▸ Text block
START

The most important effects of this legislation on English local government are three in number:

In the first place, the whole system has been made much more democratic in character. At the present time almost all the important local authorities are councils, such as the county council, the parish council, and the borough council, having jurisdiction over particular local districts. These councils are elected by the taxpayers of the districts. But as taxes are paid by reason of occupation rather than the ownership of a house or land, practically all adult occupiers of houses and land have the right to vote.

In the second place, the sphere of local activity has, on the whole, been enlarged. This is due to the fact that local government legislation has become somewhat more general and liberal in character. The old idea of a special act conferring local powers has been in a measure abandoned, and the general acts give, particularly in the case of the boroughs, wider powers than were formerly possessed. Thus many boroughs at the present time have their own waterworks, their own tramways, their own electric-light plants, their own markets,

and so on, while the increasing density of the population has made it seem desirable to grant very wide powers to be exercised for the protection of the public health and safety.

Finally, the actions of local authorities, even within the limits of the law, have been subjected to a central administrative control to be exercised by the Local Government Board at London, established in 1871, to supervise the administration of the poor law, the public health, and the local finances of the various local districts.

The English system of local government remains, however, in its main features fundamentally the same as it has always been. That is, it is a system of local selfgovernment in which the local people have within the limits of acts of Parliament a great influence over the detailed administration of local affairs.

The administrative centralization of the last century of development has consisted in the assumption by the central government, rather of the right of supervising the operations of the local authorities than of the actual management of local activities. For the most part the real power of decision is exercised by locally elected officers who may, however, be obliged by the central authority to maintain a certain fixed standard of efficiency.

It is, however, to be noticed that the system of local government is not so closely associated as formerly. with the central governmental organization. Thus the boroughs as boroughs no longer send representatives to Parliament. The citizen of a borough does not merely, because of his local citizenship, have the Parliamentary suffrage. As a general thing, nevertheless, borough

voters and Parliamentary voters are from the same classes; and it never should be forgotten that Parliamentary or Constitutional Government in England developed in close connection with the local institutions. It is only as one understands these local institutions that one can comprehend the origin of constitutional government which, as we have seen, developed in the England of the centuries preceding the close of the eighteenth century.

XXIV

THE LOCAL INSTITUTIONS OF THE UNITED STATES

THE

HE British settlers of North America brought with them the local institutions of the mother country, and upon these as a foundation they built their own system of local government.

In the first place they provided a decentralized administrative system; in the second place they laid even more emphasis than the English had laid, prior to the nineteenth century, upon the popular election of local officers; in the third place they accorded to the colonial, later the state, legislature the same power that had been possessed by the British Parliament to determine by law the organization and powers of the local districts and their officers; finally, they made a distinction between the government of cities and the open districts.

END

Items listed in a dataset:

START

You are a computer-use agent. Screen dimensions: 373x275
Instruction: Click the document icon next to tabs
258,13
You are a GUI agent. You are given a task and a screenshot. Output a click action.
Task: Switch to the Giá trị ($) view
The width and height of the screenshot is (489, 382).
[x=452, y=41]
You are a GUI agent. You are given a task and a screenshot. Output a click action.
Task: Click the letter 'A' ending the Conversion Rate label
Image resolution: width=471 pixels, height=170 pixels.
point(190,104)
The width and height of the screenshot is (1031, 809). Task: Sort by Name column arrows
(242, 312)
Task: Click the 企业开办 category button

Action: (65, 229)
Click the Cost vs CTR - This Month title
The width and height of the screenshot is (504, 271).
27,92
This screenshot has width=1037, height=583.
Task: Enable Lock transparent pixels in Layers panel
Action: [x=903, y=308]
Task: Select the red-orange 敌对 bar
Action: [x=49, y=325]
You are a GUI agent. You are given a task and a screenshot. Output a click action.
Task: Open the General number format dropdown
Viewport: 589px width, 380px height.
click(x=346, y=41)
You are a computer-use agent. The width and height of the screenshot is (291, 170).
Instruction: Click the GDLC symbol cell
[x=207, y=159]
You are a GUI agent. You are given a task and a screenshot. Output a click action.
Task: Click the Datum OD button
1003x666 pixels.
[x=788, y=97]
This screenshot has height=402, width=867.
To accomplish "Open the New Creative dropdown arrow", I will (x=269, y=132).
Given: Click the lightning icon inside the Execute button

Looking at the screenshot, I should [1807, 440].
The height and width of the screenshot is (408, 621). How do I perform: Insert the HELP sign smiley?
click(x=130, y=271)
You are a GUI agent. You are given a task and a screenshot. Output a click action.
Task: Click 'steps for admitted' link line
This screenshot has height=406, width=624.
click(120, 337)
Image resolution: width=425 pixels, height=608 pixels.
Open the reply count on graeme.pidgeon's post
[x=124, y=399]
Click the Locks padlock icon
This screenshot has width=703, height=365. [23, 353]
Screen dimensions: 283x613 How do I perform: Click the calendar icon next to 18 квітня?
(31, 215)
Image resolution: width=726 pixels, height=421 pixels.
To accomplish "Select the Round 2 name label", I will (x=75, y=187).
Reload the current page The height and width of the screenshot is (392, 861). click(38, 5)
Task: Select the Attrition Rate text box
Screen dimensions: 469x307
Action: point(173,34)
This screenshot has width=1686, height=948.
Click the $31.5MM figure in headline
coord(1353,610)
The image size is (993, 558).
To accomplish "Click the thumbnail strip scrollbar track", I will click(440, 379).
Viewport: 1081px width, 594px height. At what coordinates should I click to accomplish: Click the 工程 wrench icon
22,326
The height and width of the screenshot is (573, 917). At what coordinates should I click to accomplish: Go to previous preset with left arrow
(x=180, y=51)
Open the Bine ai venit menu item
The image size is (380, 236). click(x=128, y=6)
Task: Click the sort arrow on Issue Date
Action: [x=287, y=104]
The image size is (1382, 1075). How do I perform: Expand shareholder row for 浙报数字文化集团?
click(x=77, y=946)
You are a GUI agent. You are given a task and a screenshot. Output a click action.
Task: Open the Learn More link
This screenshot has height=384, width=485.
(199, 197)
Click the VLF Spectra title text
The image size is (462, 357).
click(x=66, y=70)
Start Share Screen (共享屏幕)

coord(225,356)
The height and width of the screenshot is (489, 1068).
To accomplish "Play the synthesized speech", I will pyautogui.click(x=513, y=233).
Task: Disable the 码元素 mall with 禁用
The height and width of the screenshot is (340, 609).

END

▸ To do
[1] Repeat the passage on local government from "The administrative centralization" to "standard of efficiency.".
[2] Using the passage on local government, answer these questions:
(a) Who elects the councils that govern local districts in England?
(b) What body, established in 1871, exercises central control over local authorities?
(c) What did the British settlers of North America bring with them?
[3] Write the next part of the passage on local government, picking up after its final sentence.

▸ Answers
[1]
The administrative centralization of the last century of development has consisted in the assumption by the central government, rather of the right of supervising the operations of the local authorities than of the actual management of local activities. For the most part the real power of decision is exercised by locally elected officers who may, however, be obliged by the central authority to maintain a certain fixed standard of efficiency.

[2]
(a) The taxpayers of the districts.
(b) The Local Government Board at London.
(c) The local institutions of the mother country.

[3]
The declaration of the independence of the colonies and their organization as sovereign states brought about little, if any, change in their local institutions, while the adoption of the Constitution of the United States, in 1789, affected hardly at all the position and powers of the local districts and the local officers that existed in the separate states.

Among the powers not granted by the United States Constitution to the central government which it established-powers, therefore, reserved by the states-was the power to organize their own local institutions as they

saw fit. The original thirteen states have had added to their number as the result of American political development more than thirty new states. Each of these states has the same powers with regard to its local institutions, which are possessed by the original thirteen. As a result there are a number of different systems of local government, although the fundamental characteristics of these systems may be said to be substantially the same as those which were to be found a century and a quarter ago in both the original thirteen states and in England itself.

The various systems of local government in the United States differ one from the other mainly in the importance which is accorded to the county or the town, the two main local districts.

Throughout the South and the West it is the county to which has been intrusted the discharge of most of the functions of local government. It is the county which has charge of the preservation of the peace, of the administration of roads and bridges, of the support of the poor, often of the care of the schools and of the registration of documents affecting the title to land, and it is the county which must bear the expense of the judicial administration.

In the northeastern-that is, the New England-states these duties are for the most part imposed upon the town, which is smaller in area than the county.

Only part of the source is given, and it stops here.